begin Task input

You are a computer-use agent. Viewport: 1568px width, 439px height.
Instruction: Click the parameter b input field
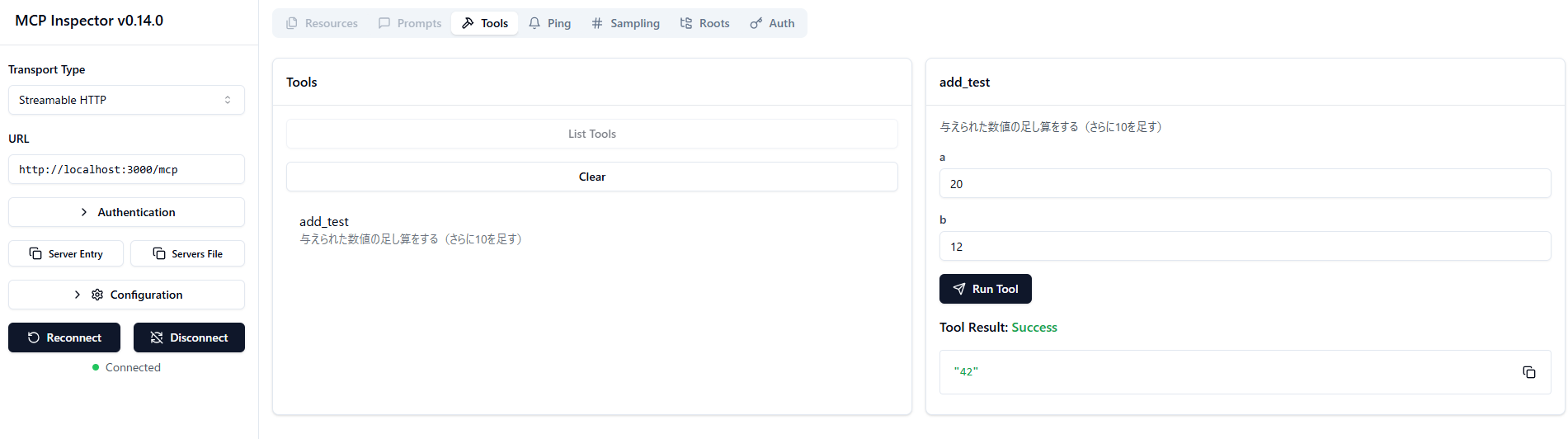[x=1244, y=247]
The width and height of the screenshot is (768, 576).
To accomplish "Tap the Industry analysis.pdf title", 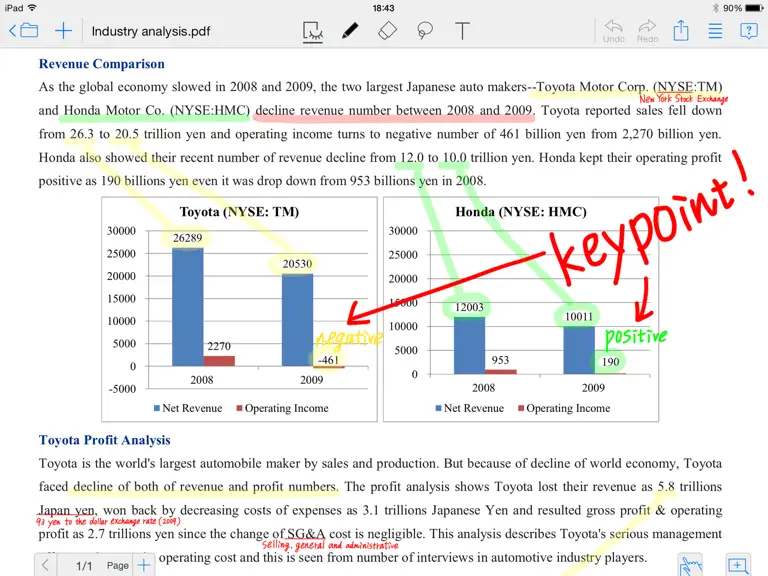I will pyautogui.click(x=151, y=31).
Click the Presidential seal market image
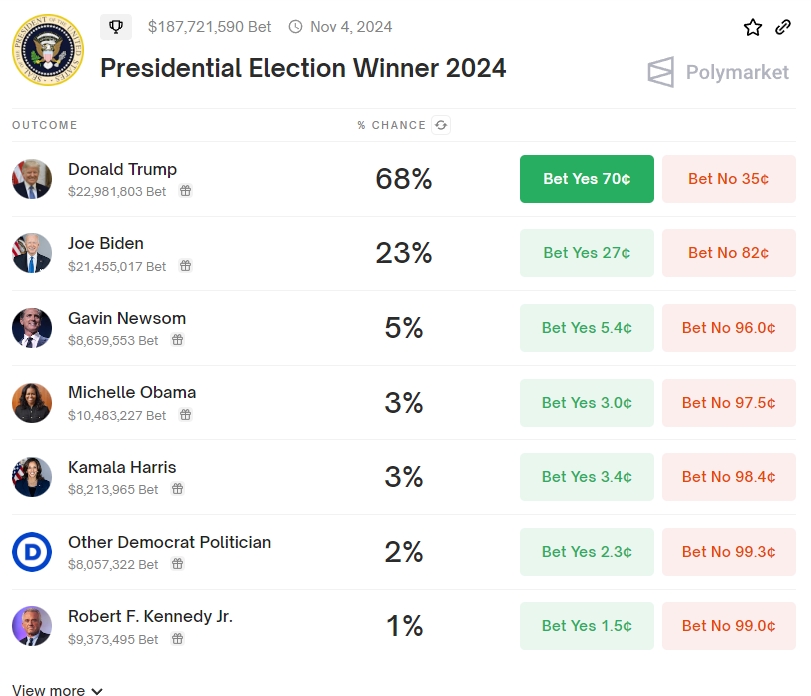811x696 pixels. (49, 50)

end Task input
begin Task input

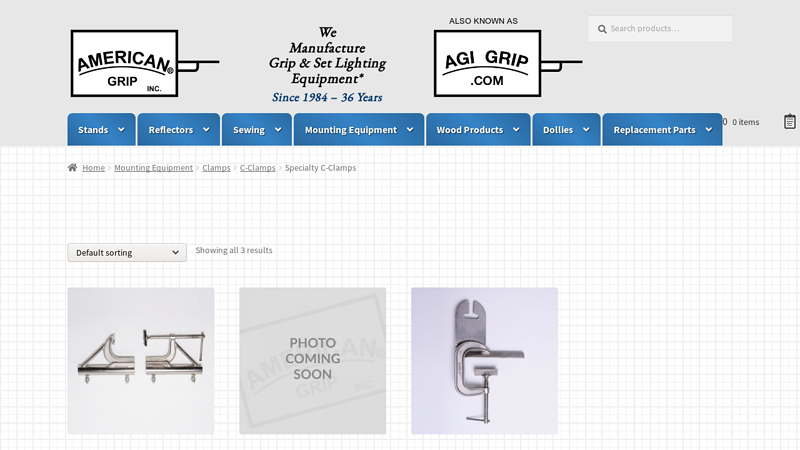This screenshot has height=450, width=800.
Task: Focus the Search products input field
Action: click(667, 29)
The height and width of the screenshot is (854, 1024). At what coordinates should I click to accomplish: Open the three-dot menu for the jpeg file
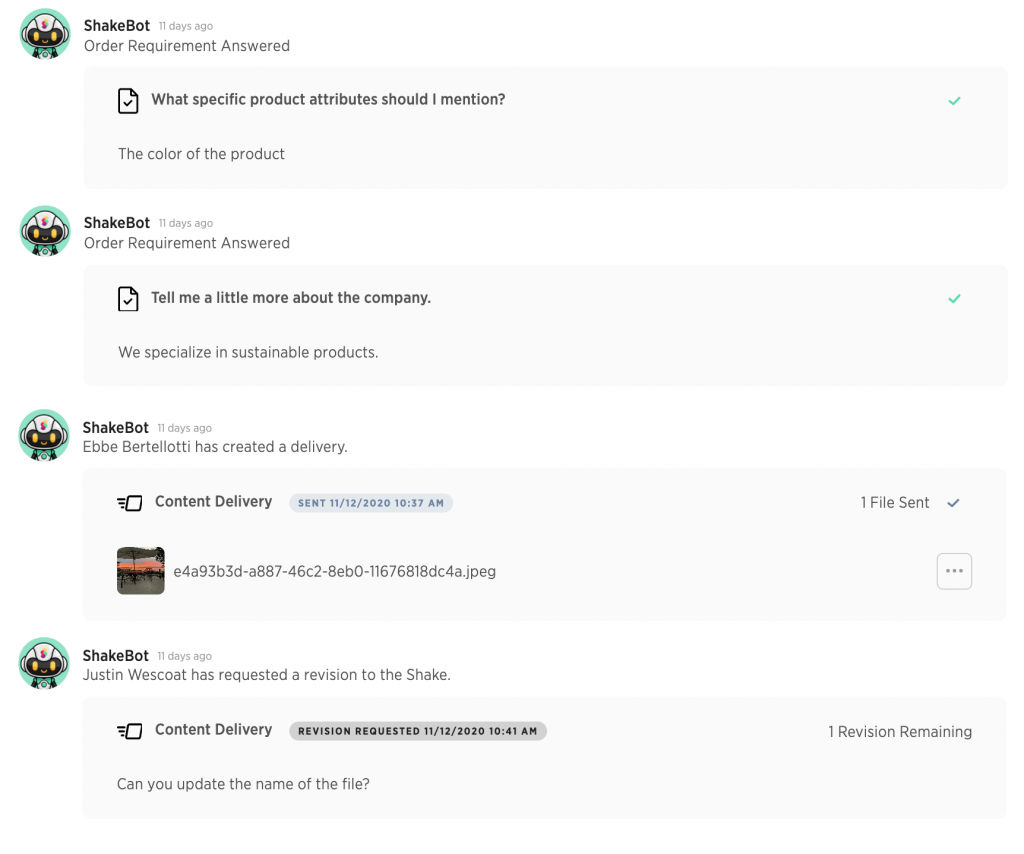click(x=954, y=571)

end Task input

Stated problem
Return each line above that includes the word "field".

Finished exercise
Instruction: Click the parameter b input field
Task: Focus the Search products input field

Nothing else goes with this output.